[WORK TO COMPLETE] Reproduce the data below without any change, beginning at its first line and stopping after the line that contains "(x=39, y=305)".

[Stored data]

§ §

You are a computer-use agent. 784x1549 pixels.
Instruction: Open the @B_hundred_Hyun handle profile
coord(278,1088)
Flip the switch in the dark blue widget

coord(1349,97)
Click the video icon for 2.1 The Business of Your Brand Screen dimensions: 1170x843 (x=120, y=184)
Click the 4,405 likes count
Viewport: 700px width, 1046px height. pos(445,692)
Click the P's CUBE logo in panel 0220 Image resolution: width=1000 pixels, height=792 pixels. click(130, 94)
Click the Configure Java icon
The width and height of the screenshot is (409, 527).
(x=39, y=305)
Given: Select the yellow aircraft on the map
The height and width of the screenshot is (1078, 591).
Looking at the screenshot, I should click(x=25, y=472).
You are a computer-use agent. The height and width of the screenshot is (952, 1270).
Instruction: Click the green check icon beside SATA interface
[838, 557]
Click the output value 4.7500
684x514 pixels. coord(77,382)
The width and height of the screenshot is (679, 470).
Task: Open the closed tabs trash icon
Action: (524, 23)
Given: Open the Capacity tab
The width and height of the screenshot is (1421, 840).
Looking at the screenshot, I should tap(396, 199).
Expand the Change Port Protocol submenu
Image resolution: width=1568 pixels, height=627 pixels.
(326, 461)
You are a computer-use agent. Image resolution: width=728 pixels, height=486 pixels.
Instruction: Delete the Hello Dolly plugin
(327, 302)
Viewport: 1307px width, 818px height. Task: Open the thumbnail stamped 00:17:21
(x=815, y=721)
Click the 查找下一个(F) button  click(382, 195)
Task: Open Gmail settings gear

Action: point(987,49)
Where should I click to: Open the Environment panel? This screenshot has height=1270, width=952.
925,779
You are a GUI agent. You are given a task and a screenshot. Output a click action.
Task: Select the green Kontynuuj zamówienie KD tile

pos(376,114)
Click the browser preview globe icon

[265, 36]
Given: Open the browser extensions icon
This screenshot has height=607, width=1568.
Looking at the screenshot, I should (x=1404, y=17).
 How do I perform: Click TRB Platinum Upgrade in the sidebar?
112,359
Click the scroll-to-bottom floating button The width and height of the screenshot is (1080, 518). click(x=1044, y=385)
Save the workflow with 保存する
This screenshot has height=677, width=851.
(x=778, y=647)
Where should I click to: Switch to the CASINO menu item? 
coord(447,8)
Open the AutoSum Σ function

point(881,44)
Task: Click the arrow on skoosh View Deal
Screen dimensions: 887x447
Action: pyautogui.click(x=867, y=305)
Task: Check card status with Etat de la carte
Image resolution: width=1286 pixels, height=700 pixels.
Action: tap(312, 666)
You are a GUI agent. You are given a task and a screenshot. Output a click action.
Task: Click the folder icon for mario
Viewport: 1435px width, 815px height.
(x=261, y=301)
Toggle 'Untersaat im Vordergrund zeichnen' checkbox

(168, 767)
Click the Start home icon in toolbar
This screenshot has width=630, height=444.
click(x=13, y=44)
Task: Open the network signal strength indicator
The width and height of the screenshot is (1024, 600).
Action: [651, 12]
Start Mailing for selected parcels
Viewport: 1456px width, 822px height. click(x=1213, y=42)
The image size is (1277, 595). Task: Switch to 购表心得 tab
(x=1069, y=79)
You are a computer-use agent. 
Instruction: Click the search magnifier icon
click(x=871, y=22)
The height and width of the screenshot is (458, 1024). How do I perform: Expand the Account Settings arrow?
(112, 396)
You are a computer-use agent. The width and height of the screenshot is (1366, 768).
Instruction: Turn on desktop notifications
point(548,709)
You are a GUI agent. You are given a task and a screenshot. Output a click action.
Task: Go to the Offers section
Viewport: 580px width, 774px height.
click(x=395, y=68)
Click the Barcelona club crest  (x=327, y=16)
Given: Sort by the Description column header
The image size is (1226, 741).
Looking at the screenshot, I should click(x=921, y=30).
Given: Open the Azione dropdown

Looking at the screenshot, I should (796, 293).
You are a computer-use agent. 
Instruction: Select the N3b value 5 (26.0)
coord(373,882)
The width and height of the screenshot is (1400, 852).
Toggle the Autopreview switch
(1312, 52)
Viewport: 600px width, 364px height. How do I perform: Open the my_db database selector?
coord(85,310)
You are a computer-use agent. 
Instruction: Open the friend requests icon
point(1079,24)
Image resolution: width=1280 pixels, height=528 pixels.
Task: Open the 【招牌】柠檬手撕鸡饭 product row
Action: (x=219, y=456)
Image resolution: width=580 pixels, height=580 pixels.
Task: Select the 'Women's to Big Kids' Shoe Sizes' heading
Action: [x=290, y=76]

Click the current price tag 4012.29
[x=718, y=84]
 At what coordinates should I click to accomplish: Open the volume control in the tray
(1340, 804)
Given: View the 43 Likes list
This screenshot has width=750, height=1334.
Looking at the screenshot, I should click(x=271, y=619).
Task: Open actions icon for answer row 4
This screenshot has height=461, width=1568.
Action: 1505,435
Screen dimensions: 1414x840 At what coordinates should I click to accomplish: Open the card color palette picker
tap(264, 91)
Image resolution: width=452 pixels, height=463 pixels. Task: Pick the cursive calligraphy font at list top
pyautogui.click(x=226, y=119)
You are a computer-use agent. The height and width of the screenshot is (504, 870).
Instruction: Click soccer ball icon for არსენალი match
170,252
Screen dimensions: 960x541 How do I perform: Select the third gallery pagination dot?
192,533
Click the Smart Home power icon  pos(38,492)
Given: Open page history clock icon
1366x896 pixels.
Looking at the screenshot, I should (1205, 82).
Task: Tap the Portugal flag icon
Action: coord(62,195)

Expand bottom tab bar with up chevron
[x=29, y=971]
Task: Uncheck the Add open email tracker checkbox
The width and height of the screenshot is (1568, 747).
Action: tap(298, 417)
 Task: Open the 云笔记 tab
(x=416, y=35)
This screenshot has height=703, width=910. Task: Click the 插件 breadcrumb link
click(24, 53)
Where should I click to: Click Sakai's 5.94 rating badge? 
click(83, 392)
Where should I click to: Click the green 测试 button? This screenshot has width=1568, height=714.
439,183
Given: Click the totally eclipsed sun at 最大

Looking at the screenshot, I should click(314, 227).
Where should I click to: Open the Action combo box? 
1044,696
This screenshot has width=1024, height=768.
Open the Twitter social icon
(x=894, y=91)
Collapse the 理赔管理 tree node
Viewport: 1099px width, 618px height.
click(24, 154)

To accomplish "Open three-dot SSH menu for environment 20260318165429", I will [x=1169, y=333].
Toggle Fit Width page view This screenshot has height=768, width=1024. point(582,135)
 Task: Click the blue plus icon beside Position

§ §

[REPLY TO THE TASK]
You are a computer-use agent. 784x1549 pixels.
Instruction: Open the @B_hundred_Hyun handle profile
coord(278,1088)
Flip the switch in the dark blue widget

coord(1349,97)
Click the video icon for 2.1 The Business of Your Brand Screen dimensions: 1170x843 (x=120, y=184)
Click the 4,405 likes count
Viewport: 700px width, 1046px height. pos(445,692)
Click the P's CUBE logo in panel 0220 Image resolution: width=1000 pixels, height=792 pixels. click(130, 94)
Click the Configure Java icon
The width and height of the screenshot is (409, 527).
(x=39, y=305)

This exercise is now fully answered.